>> Start Material provided

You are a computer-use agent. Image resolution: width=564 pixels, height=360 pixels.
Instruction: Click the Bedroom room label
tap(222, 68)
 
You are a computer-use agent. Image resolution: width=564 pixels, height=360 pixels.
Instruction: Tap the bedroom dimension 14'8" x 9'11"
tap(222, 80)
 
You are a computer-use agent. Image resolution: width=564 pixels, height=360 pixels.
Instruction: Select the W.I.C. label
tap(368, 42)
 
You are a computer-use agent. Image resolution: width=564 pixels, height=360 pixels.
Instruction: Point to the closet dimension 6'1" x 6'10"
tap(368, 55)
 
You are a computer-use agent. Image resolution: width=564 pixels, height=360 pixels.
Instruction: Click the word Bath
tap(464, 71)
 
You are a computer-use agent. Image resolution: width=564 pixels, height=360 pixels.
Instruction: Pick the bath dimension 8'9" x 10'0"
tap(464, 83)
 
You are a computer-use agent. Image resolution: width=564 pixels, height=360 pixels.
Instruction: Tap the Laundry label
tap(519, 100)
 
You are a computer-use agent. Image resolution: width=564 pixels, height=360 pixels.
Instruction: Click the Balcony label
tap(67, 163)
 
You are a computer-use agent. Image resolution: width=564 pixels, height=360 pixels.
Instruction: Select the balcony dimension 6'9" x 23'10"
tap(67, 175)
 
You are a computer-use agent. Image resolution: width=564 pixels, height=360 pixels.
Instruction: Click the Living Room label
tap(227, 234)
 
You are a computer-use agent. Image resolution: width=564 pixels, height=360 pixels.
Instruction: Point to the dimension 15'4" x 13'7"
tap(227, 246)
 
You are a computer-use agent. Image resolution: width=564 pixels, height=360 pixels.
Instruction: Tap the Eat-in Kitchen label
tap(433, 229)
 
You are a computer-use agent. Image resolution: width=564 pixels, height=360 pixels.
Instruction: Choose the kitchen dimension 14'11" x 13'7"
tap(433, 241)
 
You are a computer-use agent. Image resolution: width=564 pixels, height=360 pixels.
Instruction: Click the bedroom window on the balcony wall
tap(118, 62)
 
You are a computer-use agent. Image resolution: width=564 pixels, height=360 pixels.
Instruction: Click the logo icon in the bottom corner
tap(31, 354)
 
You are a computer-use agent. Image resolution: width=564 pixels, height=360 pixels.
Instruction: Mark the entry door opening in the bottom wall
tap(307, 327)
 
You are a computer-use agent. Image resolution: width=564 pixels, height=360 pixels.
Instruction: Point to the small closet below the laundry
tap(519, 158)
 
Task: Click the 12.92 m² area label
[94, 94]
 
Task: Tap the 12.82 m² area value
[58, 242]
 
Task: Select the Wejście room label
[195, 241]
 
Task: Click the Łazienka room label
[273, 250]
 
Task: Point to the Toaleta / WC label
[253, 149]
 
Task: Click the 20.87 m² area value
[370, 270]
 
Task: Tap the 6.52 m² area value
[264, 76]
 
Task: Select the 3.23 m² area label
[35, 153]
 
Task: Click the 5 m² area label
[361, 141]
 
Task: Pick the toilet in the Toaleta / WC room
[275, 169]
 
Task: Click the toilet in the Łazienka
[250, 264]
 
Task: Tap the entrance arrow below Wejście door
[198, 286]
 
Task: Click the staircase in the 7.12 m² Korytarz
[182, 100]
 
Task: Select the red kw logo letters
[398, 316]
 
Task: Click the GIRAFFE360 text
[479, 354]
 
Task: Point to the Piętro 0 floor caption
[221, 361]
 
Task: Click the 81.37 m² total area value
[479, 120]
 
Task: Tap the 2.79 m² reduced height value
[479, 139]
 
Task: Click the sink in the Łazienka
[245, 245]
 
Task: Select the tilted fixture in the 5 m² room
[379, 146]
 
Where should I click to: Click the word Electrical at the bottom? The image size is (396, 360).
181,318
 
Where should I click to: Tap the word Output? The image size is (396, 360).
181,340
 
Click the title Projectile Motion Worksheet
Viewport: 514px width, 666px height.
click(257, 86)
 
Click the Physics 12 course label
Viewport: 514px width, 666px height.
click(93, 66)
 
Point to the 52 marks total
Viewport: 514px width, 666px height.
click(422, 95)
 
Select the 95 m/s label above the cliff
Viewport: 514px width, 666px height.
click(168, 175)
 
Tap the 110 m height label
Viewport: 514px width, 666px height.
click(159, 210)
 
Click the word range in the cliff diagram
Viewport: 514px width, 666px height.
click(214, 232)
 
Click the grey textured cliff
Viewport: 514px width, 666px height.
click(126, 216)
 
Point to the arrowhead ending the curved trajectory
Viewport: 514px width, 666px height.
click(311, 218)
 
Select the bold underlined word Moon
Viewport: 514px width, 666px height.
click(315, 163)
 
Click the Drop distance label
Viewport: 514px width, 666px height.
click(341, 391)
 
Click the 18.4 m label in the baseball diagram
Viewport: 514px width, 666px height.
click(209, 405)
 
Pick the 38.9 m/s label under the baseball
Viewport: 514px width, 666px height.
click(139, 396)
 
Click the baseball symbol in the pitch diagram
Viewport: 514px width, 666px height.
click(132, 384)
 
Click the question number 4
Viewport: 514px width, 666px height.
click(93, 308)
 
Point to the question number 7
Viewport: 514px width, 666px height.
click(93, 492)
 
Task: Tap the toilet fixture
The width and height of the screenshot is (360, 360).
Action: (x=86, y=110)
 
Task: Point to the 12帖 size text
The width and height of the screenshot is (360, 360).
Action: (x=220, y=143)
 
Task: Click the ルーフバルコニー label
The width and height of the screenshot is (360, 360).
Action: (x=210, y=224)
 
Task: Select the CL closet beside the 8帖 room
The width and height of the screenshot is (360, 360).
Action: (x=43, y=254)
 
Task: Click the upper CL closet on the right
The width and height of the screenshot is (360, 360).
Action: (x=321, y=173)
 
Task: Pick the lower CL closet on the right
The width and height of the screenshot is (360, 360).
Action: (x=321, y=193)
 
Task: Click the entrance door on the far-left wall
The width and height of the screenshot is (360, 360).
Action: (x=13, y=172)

>> End Material provided

Directive: Please reproduce the rows from the line with "Tap the 110 m height label" to the line with "click(341, 391)", swapping "cliff" for "bluff" and leaving everything else unchanged.

Complete output:
Tap the 110 m height label
Viewport: 514px width, 666px height.
click(159, 210)
 
Click the word range in the bluff diagram
Viewport: 514px width, 666px height.
click(214, 232)
 
Click the grey textured bluff
Viewport: 514px width, 666px height.
click(126, 216)
 
Point to the arrowhead ending the curved trajectory
Viewport: 514px width, 666px height.
click(311, 218)
 
Select the bold underlined word Moon
Viewport: 514px width, 666px height.
click(315, 163)
 
Click the Drop distance label
Viewport: 514px width, 666px height.
click(341, 391)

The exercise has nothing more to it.